Baricitinib combo for COVID-19 accelerates recovery, study shows


 

Among people hospitalized with COVID-19, a combination of baricitinib and remdesivir reduces the median time to recovery, compared with remdesivir plus placebo, according to trial results published Dec. 11 in the New England Journal of Medicine.

Median time to recovery was 7 days for patients who received baricitinib versus 8 days for patients who received placebo.

The difference was greater in patients who required high-flow oxygen or noninvasive ventilation during their hospitalization. In this group, baricitinib shortened median time to recovery from 18 days to 10 days.

“Baricitinib plus remdesivir was superior to remdesivir alone in reducing recovery time and accelerating improvement in clinical status, notably among patients receiving high-flow oxygen or noninvasive mechanical ventilation,” reported Andre C. Kalil, MD, MPH, from the University of Nebraska Medical Center, Omaha, and colleagues. In addition, the combination was associated with fewer adverse events.

The study details data from the ACTT-2 trial that the Food and Drug Administration used to issue an emergency-use authorization for baricitinib in combination with remdesivir on Nov. 19.

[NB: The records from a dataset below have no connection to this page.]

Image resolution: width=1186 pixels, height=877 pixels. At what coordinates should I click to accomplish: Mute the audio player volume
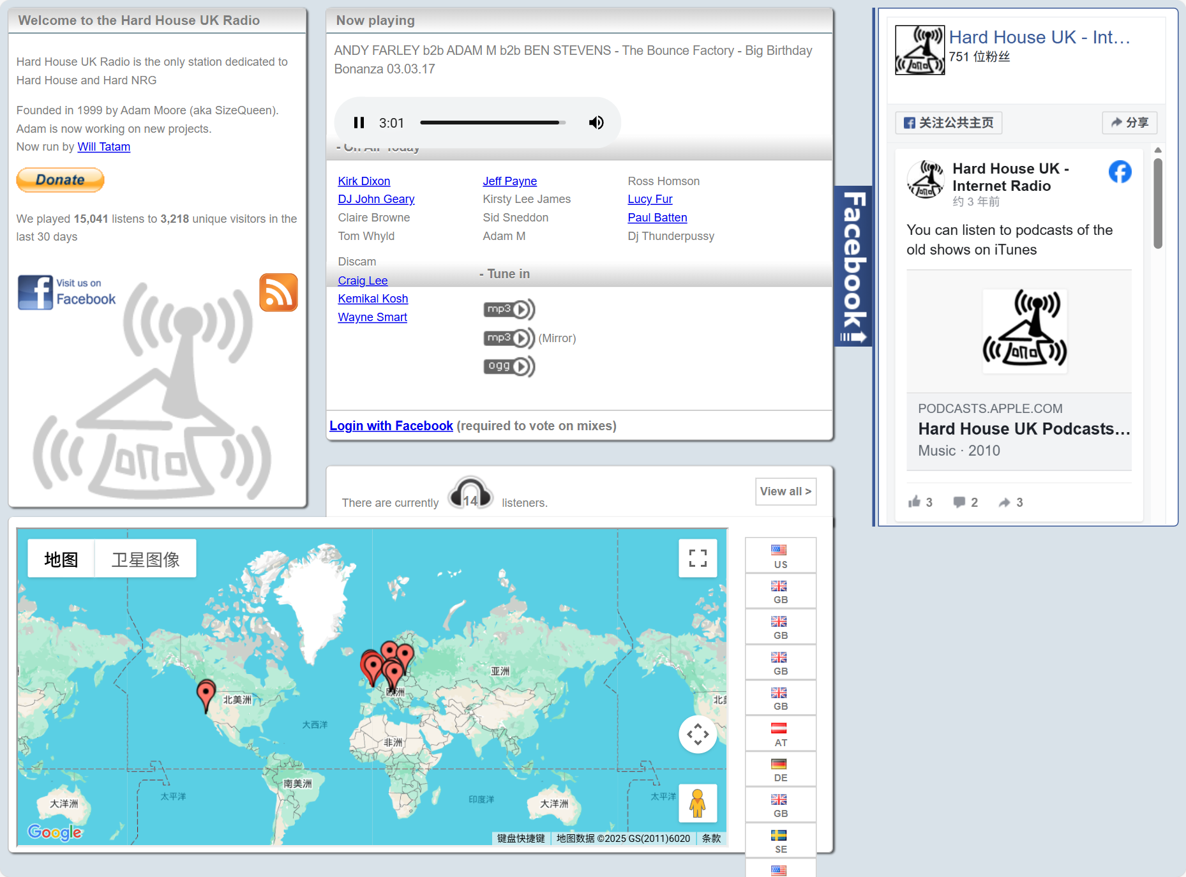coord(596,123)
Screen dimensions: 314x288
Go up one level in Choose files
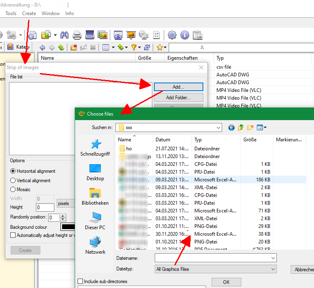(x=241, y=127)
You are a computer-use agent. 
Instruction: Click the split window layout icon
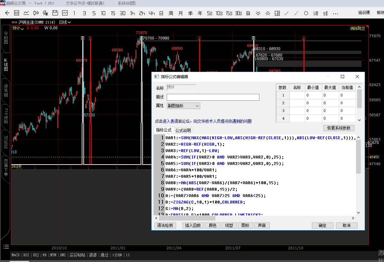tap(277, 13)
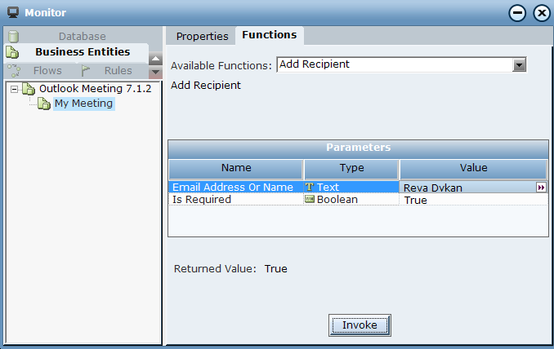Expand the Reva Dykan value editor arrow

(x=540, y=188)
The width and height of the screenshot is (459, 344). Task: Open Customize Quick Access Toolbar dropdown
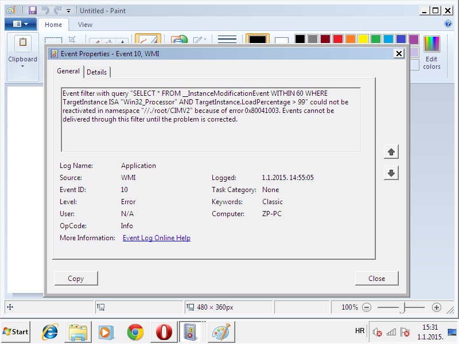pos(69,10)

Under the emergency-use authorization, baricitinib (Olumiant, Eli Lilly), a Janus kinase inhibitor approved for the treatment of rheumatoid arthritis, may be used in combination with remdesivir (Veklury, Gilead), an antiviral, for treating hospitalized adults and children aged at least 2 years with suspected or confirmed COVID-19.

The combination is intended for patients who need supplemental oxygen, mechanical ventilation, or extracorporeal membrane oxygenation.

Combo treatment favored

It is unclear how baricitinib compares with dexamethasone, which improved survival and led to a 1-day shorter hospital stay in another trial. There are differences between the drugs and trial designs, and only a “head-to-head comparison ... will allow the efficacy and safety differences between these two approaches to be fully understood,” Dr. Kalil and coauthors wrote.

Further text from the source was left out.